• **Work item**
Find the word "number" in the listing. Copy out each line where it occurs.

• **Input**
· · · · · · ·
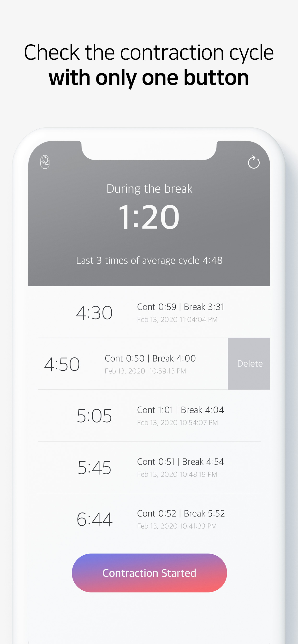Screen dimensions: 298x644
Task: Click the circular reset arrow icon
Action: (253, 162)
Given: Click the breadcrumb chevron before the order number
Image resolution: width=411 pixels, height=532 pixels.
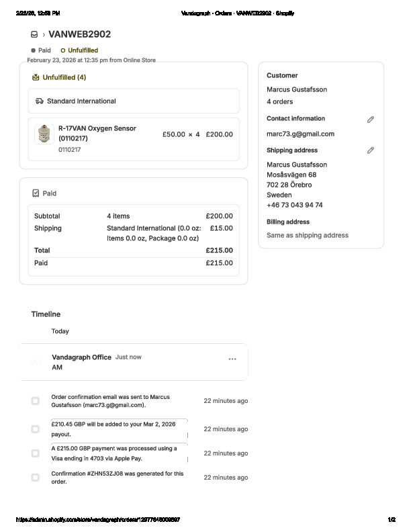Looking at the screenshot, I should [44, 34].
· · · · · · ·
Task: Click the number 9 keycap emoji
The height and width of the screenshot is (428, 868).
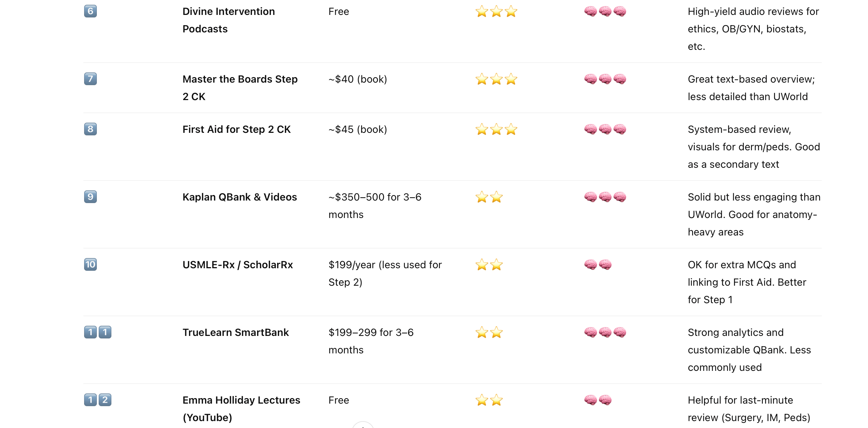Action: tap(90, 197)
· · · · · · ·
• **Exercise output**
Given: Click the breadcrumb chevron before the order number
Task: Click the number 9 keycap emoji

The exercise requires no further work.